- **Your task**
Copy out precisely the lines from the start of the data through the line with "The image size is (1099, 891).", and keep pictures out of it.

- **Data section**
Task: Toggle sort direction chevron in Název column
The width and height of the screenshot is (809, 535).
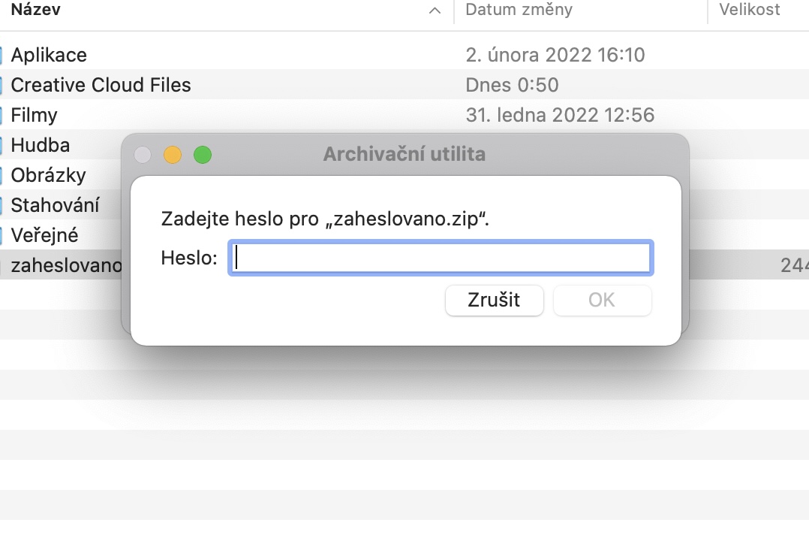Action: click(435, 11)
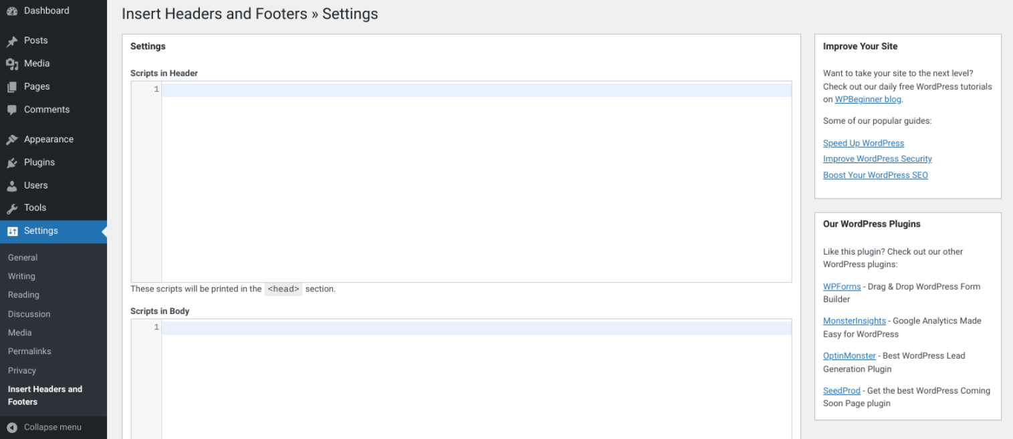Follow the Improve WordPress Security link
This screenshot has height=439, width=1013.
click(877, 159)
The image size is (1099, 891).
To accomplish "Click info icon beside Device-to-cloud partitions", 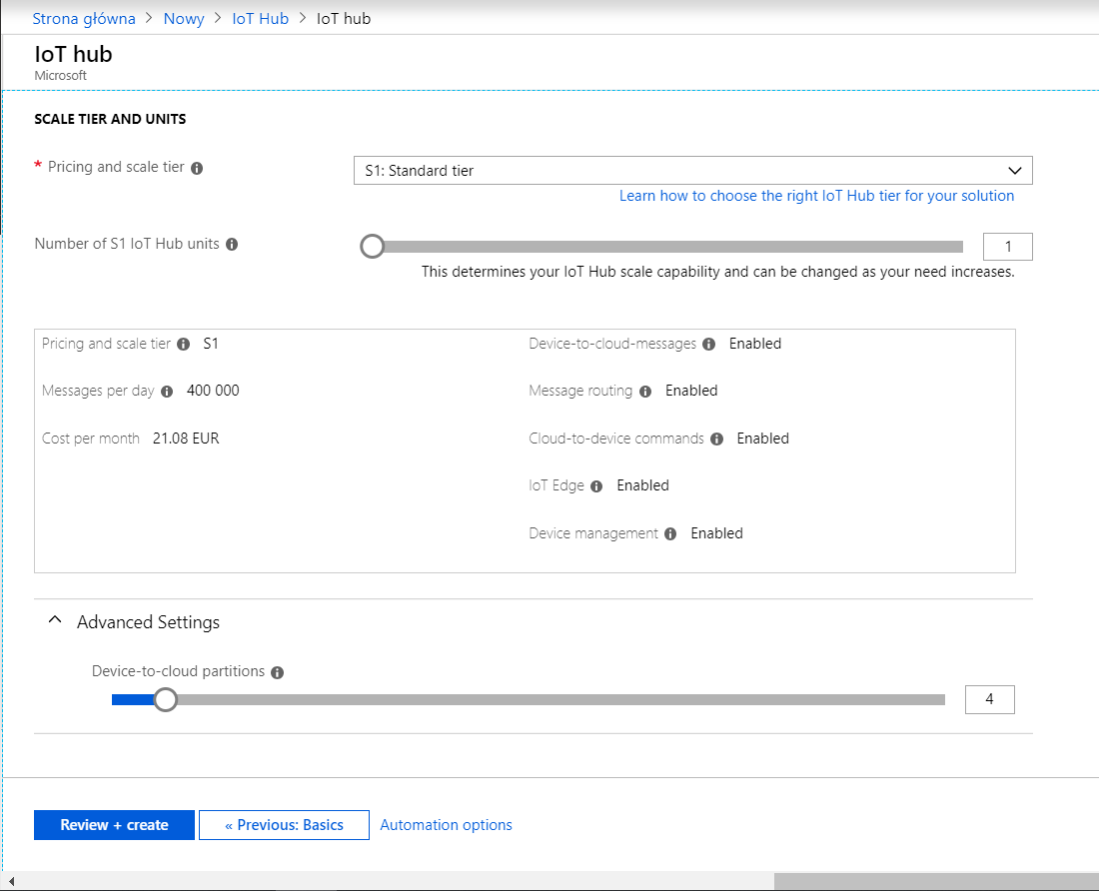I will pyautogui.click(x=278, y=673).
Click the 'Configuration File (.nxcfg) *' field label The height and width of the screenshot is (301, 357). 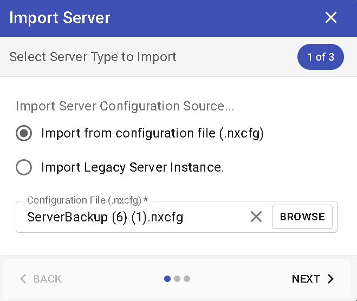(87, 200)
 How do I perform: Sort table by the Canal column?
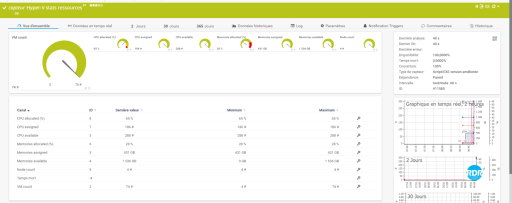click(23, 110)
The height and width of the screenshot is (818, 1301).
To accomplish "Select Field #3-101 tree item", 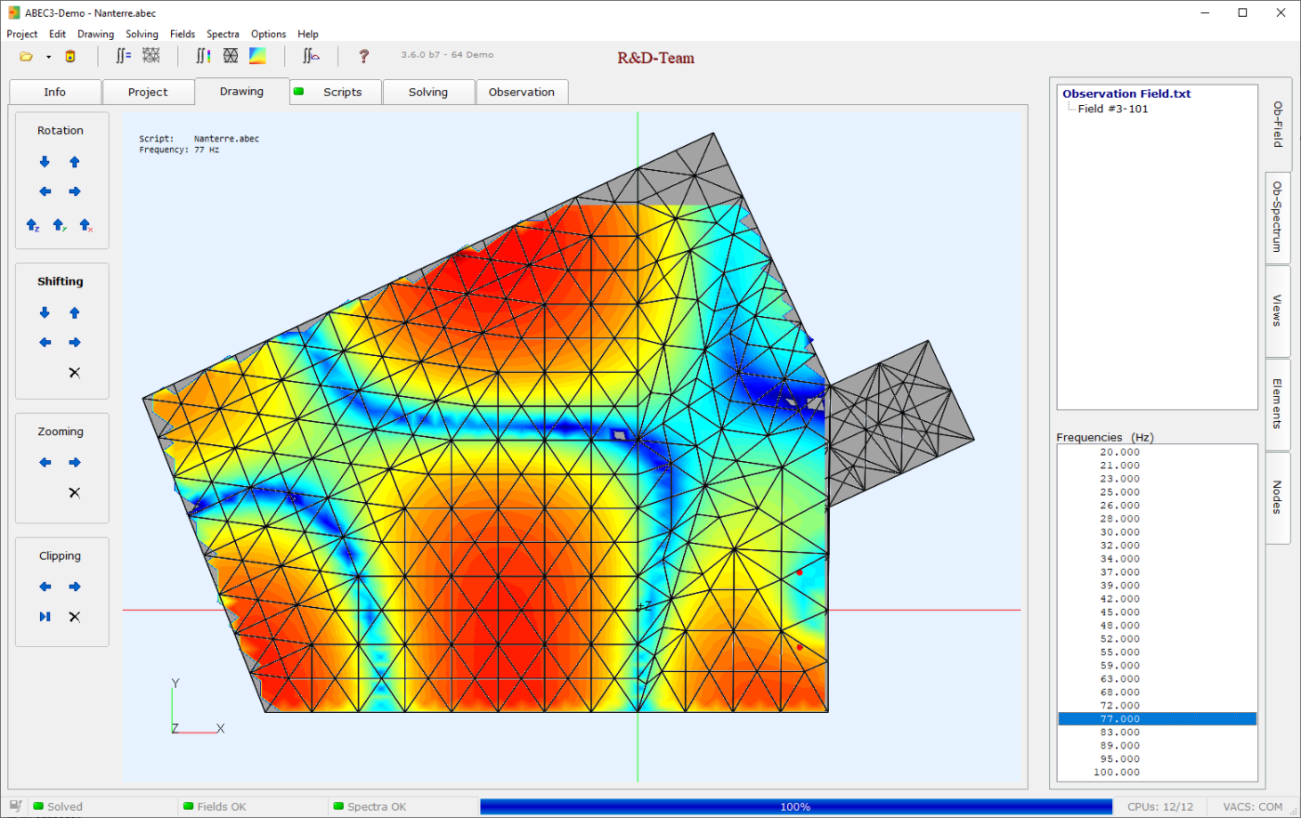I will 1112,109.
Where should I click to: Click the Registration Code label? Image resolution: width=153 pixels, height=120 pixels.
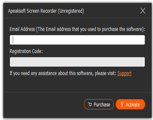point(26,51)
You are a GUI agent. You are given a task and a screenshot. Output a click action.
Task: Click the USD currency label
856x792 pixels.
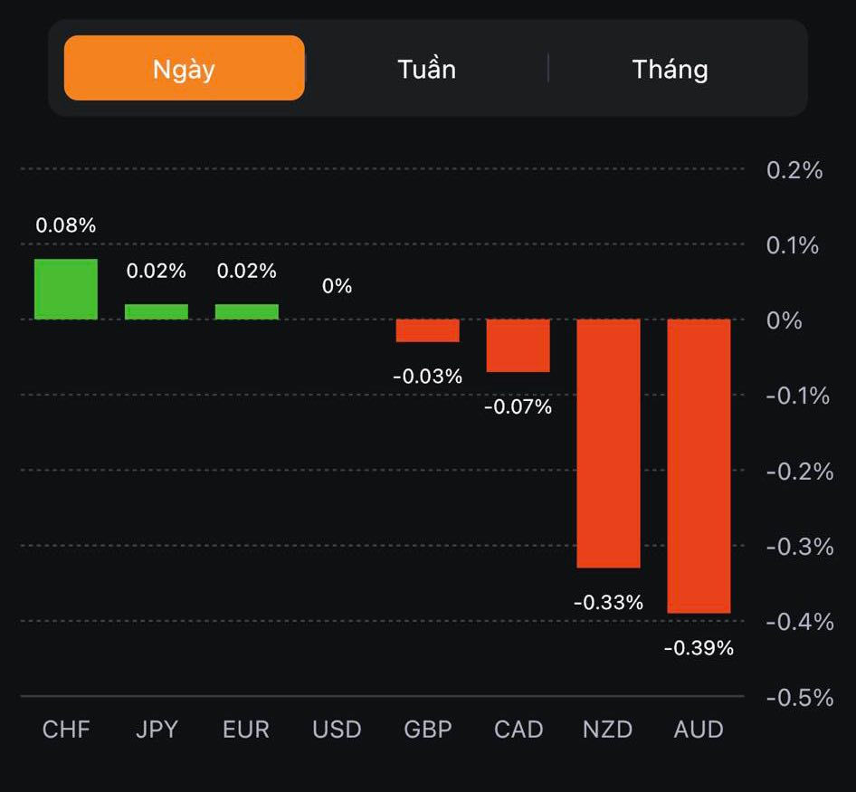[x=337, y=730]
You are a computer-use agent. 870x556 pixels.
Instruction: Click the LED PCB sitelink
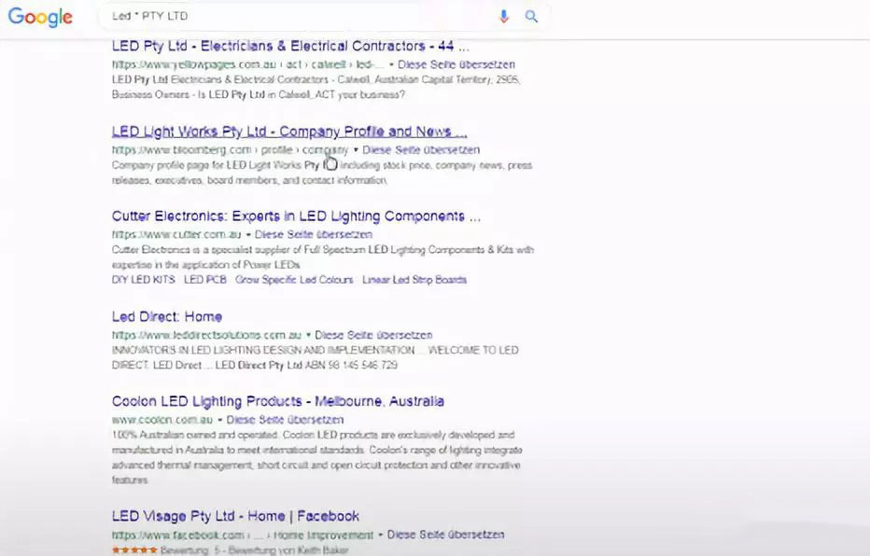(x=204, y=279)
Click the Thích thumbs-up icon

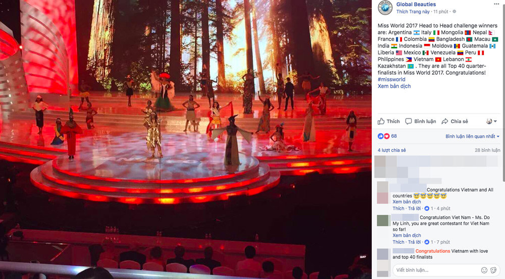coord(381,121)
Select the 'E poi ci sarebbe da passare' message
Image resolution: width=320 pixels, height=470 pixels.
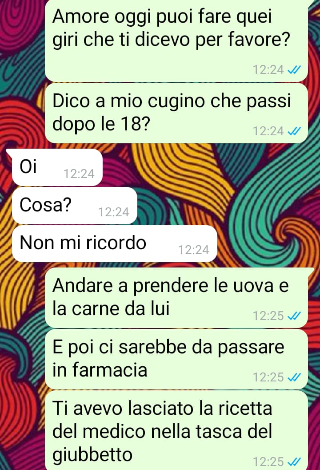pyautogui.click(x=176, y=359)
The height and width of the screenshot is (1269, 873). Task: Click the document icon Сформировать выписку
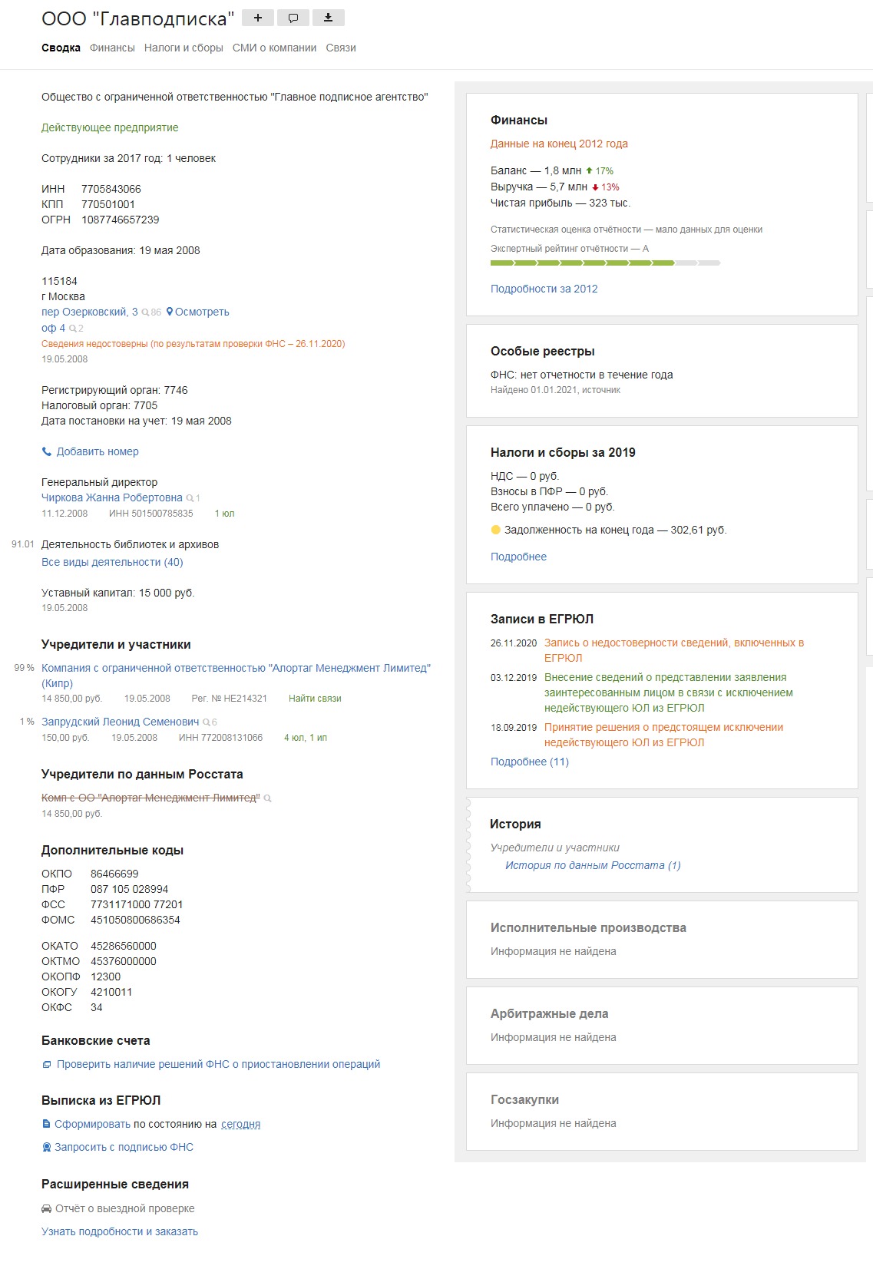point(46,1124)
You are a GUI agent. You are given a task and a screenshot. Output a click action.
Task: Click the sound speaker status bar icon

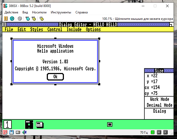click(x=24, y=132)
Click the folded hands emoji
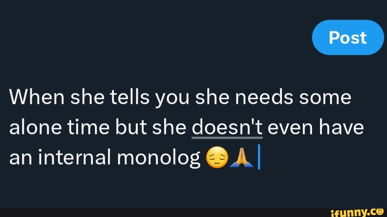Image resolution: width=387 pixels, height=217 pixels. [243, 158]
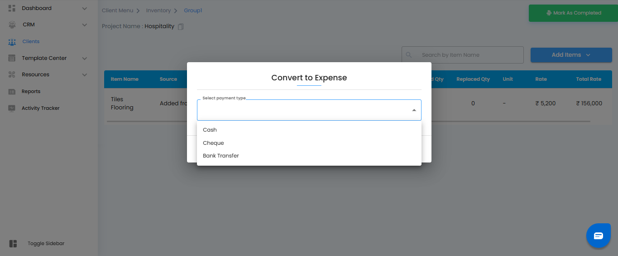Viewport: 618px width, 256px height.
Task: Pick the Cheque payment option
Action: click(x=214, y=143)
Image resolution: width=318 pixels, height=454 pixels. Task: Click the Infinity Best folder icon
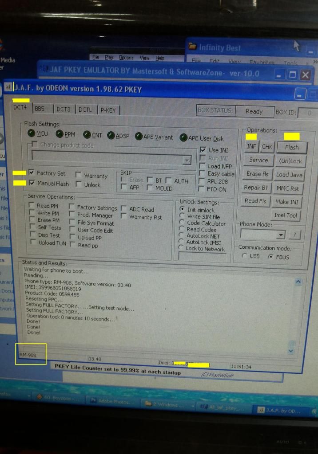point(193,47)
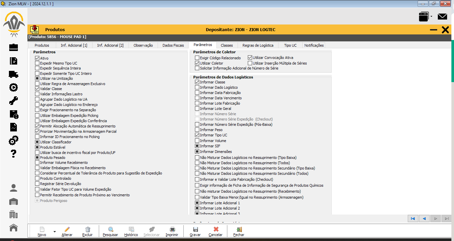Click the Fechar button
This screenshot has height=241, width=454.
click(x=239, y=231)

- **Written response**
Task: Toggle sort direction chevron in Název column
The width and height of the screenshot is (809, 535).
Action: click(435, 11)
Follow the Improve WordPress Security link
This screenshot has height=439, width=1013.
click(877, 159)
The image size is (1099, 891).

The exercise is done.